• ABOUT THIS EXERCISE
Among the entries below, extract exactly the lines that run from the one with "At what coordinates should I click to accomplish: Click the home" through the one with "Click the green maximize window", both ends included.

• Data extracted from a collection
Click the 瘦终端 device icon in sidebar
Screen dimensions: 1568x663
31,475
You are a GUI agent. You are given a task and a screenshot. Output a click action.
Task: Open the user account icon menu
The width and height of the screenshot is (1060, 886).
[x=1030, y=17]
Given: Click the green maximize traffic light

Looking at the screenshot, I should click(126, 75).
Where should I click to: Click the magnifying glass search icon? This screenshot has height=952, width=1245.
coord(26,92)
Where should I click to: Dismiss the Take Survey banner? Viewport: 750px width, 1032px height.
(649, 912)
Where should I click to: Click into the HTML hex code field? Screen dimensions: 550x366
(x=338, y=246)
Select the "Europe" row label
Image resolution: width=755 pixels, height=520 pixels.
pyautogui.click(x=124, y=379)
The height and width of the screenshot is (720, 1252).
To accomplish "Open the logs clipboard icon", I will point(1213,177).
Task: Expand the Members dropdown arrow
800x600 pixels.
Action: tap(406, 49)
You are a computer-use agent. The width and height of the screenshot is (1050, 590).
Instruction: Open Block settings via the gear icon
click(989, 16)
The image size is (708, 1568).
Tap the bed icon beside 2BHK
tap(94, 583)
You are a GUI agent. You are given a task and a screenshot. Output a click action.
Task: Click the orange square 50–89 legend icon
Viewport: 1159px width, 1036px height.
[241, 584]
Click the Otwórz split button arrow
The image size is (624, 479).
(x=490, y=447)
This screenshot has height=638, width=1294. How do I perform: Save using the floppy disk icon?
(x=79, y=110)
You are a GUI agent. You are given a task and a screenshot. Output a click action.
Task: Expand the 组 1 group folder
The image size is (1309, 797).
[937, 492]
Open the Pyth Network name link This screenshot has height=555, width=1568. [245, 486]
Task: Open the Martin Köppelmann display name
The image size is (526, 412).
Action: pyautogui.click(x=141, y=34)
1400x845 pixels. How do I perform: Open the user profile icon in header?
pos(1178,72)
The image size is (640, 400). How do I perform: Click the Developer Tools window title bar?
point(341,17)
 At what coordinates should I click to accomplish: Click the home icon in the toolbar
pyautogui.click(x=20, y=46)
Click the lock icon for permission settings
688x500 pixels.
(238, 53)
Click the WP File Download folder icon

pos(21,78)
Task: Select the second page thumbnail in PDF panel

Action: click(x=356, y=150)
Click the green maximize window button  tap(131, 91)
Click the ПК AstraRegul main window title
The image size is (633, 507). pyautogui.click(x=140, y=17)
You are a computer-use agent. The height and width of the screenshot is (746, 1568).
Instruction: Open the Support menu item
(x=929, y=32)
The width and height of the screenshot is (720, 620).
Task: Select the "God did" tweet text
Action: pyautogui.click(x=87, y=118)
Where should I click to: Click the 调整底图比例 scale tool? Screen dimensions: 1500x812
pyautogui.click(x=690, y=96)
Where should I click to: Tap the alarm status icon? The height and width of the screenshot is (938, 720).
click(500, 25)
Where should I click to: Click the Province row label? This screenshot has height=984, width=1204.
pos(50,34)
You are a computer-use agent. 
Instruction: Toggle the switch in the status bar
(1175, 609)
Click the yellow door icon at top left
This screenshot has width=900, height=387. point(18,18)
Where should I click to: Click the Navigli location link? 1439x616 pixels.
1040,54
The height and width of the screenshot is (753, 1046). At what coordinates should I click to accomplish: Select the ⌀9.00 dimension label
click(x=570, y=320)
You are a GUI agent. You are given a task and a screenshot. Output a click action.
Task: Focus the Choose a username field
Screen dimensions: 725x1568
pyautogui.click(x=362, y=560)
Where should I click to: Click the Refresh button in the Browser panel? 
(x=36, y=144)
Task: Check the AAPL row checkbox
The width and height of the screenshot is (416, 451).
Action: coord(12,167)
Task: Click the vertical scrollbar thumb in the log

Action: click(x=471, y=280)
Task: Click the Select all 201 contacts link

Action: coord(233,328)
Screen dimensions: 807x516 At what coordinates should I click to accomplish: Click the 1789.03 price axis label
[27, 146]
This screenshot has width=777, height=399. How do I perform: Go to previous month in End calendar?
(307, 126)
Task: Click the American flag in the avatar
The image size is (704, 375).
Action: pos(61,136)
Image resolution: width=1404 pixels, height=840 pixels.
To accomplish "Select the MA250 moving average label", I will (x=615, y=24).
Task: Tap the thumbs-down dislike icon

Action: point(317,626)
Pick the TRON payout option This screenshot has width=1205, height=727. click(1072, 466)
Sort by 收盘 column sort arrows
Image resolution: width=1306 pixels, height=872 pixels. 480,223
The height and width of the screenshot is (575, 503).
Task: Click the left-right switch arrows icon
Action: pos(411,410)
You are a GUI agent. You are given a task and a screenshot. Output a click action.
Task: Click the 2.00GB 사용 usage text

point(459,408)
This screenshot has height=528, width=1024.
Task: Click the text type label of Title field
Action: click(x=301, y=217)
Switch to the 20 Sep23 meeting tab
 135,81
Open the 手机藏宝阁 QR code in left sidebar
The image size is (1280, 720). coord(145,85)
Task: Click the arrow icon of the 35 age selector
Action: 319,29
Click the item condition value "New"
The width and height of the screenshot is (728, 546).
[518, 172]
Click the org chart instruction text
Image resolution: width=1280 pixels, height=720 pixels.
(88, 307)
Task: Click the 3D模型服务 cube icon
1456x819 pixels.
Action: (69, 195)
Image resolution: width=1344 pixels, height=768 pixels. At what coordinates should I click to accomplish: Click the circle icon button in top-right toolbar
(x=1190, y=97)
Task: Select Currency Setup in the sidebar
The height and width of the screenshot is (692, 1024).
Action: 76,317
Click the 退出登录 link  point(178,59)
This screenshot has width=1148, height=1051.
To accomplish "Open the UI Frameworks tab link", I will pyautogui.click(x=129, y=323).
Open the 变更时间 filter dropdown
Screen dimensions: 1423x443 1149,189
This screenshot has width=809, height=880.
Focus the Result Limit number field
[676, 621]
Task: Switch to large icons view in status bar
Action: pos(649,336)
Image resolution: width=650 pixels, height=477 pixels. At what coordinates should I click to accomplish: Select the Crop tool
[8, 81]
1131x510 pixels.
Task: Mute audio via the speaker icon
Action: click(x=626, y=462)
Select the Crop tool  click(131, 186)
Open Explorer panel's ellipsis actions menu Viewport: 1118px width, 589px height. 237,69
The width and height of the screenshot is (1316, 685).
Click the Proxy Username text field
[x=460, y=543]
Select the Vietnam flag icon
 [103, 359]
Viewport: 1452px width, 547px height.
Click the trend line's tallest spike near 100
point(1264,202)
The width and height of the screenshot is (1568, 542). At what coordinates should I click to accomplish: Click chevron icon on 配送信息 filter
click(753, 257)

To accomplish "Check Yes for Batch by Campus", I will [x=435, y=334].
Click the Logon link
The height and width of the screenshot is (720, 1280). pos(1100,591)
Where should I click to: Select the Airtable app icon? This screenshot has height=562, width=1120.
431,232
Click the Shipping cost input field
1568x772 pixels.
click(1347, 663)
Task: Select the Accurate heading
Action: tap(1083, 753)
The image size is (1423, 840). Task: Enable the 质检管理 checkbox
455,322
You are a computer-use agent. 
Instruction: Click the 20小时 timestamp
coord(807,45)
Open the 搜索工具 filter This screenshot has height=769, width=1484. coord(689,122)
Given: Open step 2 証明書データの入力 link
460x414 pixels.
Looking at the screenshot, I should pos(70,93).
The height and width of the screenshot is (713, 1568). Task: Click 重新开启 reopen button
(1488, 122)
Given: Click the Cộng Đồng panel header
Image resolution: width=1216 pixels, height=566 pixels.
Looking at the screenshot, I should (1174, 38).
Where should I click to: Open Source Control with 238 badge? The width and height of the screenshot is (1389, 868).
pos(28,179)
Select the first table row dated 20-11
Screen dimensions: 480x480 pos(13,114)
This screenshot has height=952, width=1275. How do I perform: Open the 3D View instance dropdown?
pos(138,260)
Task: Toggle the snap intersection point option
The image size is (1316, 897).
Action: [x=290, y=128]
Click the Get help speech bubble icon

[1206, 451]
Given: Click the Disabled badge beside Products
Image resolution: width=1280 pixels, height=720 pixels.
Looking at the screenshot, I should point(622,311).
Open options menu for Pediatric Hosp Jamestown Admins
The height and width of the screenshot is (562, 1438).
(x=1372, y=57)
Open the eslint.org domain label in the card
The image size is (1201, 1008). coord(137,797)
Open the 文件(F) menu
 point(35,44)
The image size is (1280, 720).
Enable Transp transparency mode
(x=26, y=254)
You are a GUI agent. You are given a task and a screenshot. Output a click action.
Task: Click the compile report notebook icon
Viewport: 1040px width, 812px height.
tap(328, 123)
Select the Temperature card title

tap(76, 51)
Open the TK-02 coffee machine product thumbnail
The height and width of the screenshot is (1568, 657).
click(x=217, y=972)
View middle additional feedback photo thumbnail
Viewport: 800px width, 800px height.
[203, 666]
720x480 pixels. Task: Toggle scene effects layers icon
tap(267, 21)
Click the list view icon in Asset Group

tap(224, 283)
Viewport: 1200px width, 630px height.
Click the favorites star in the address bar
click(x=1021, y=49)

• RESPONSE TO THE EXERCISE
 At what coordinates should I click to accomplish: Click the home icon in the toolbar
pyautogui.click(x=20, y=46)
Click the lock icon for permission settings
688x500 pixels.
(238, 53)
Click the WP File Download folder icon

pos(21,78)
Task: Select the second page thumbnail in PDF panel

Action: click(x=356, y=150)
Click the green maximize window button  tap(131, 91)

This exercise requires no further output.